Based off a federal investigation into an Aerostat crash in Marfa, TX the balloon can come loose with sustained surface winds as low as 22 knots (25.3 mph).
Part of the $800 million last session was to hire 250 troopers and equip them with vehicles.
The state looks to hire another 250 over the next two years. Right now, every non-public safety department in the state is on a hiring freeze. DPS is allowed to hire additional troopers if funded.
“They’ve kept this pace and tempo up 24/7 for the last two years. And based on your efforts this last session, you’ve given us a way to get out of that,” said McCraw in a recent hearing.
We analyzed that “way to get out.”
It hasn’t happened.
Operation Drawbridge & Rio Grande Valley refuge land map None
As more hires deployed, those temporarily assigned seem to drop. Once DPS hit their 250 new hires, the temporary deployments from around the state also increased.
It leaves places like Central Texas having fewer troopers.
SECURITY THREAT REPORTING
Weeks before a budget hearing, DPS made another push to show their need. A security report was released addressing the security risks in the state.
This is the second DPS security threat assessment in the last five years. The first one came as they pitched their idea for a border surge in 2013.
When we analyzed the references used, we noticed a third are compiled news articles. Some, we found, were taken out of context.
Reference “20” points to an article from LA times. The news organization didn’t talk about smugglers or terrorism. It says the immigrant took a taxi to a U.S. port of entry, asking for asylum. The immigrant said he qualified because he was a Christian in Syria, persecuted for his faith.
“I do applaud DPS for looking at their range of effort,” said Fred Burton of Stratfor.
DPS refused to interview about this report, so we asked Stratfor for help.
Stratfor is an intelligence firm based in Austin. They study threats around the world and understand threats along the U.S./ Mexico border.
They did not have any role in writing this report, but explained the process and why we may not want to completely discredit the information.
“It’s called OS intelligence, open source intelligence,” said Burton.
DPS may know a classified detail, but they need public websites, press releases and public government reports to release the info as open-sourced.
“Let the readers be their own judge,” said Burton.
We asked DPS if any other agency, federal state or local, approved the report prior to release. They refused to answer our question.
We asked Burton if DPS or any intelligence firm had a monetary incentive to paint security worse than reality.
“It gets back to perception is reality,” he said. “I think DPS has done a pretty good job at articulating why they feel certain issues are of heightened concern.”
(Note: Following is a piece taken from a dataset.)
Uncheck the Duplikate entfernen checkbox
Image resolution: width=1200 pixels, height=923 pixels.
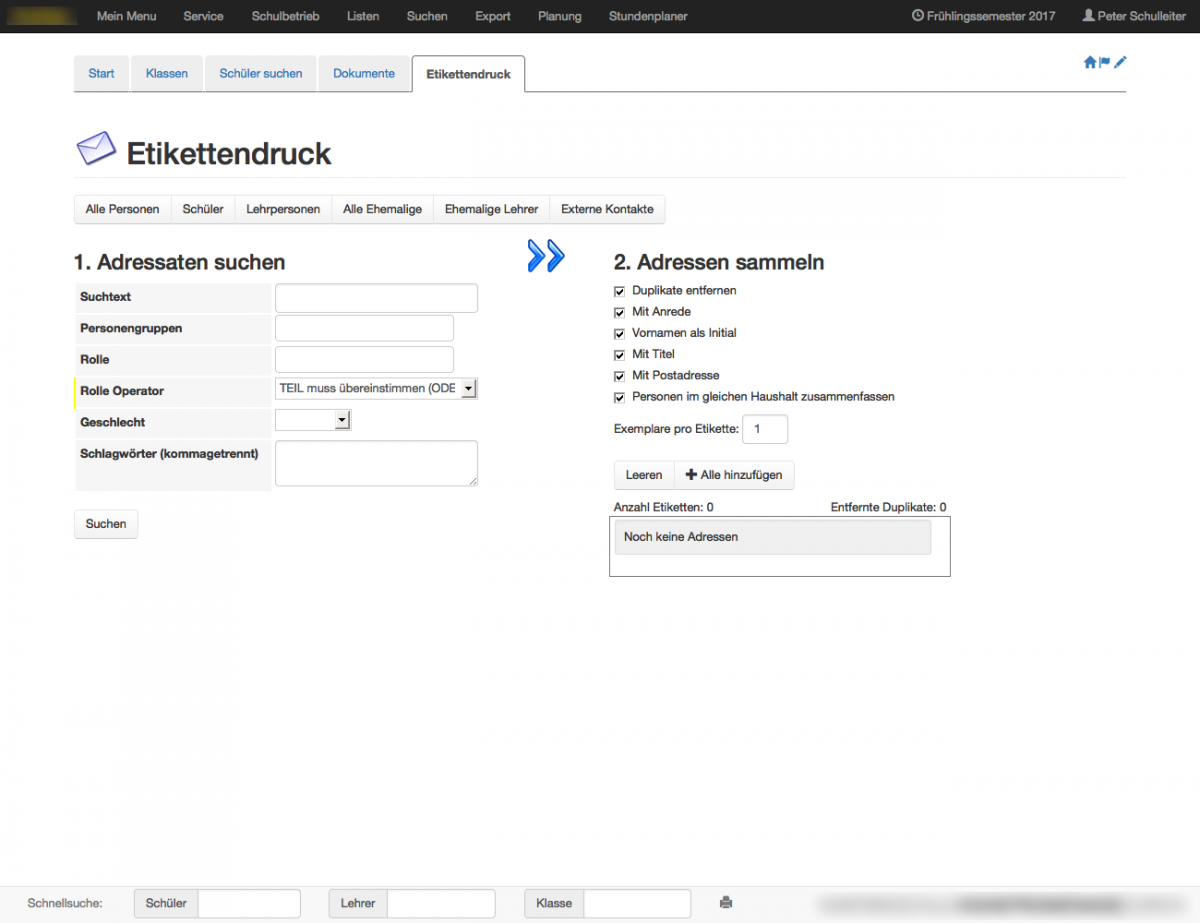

WHAT WE CONTINUE TO FOLLOW:
-How DPS measures its seizures and efforts
-The DPS arrests of cartel-related activity versus DWI and other driving infractions
-The conviction rate of offenses associated with criminal aliens
DPS refused an interview.
As our investigation was about to air, a spokesman for DPS sent us this email and asked, "We request that you link to our entire response, including the answers, in the web version of your story for fairness, balance and transparency to your listeners/readers."
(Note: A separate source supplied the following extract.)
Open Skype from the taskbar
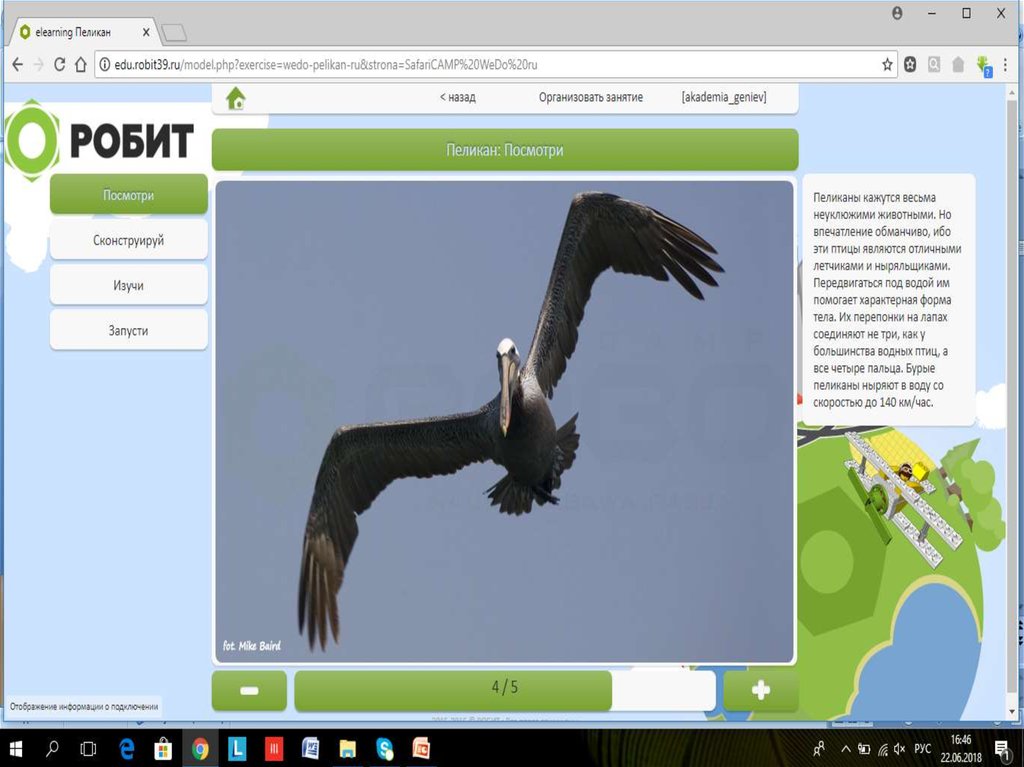 [385, 748]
The response asked for us to note the number of Troopers rotating to the border has decreased since the Dec. 2016 dashboard. It didn't. It increased from November to December 2016.
The response claims our premise regarding the placement of Operation Drawbridge cameras is inaccurate, even though we have confirmation from those who own and manage the refuge lands.
Finally, their response regarding the security report does not confirm they had any outside agency approve the information, other than stating they collaborate in the production of the overview.
DPS offered no documents, no data, no proof other than links to their own press releases.
What we’re left with is our own analysis.
Incomplete data, third-party reporting, and misleading information persuade our lawmakers how to spend our tax dollars.
We have to ask: is feeling safer worth our money, even if the reality isn’t proven?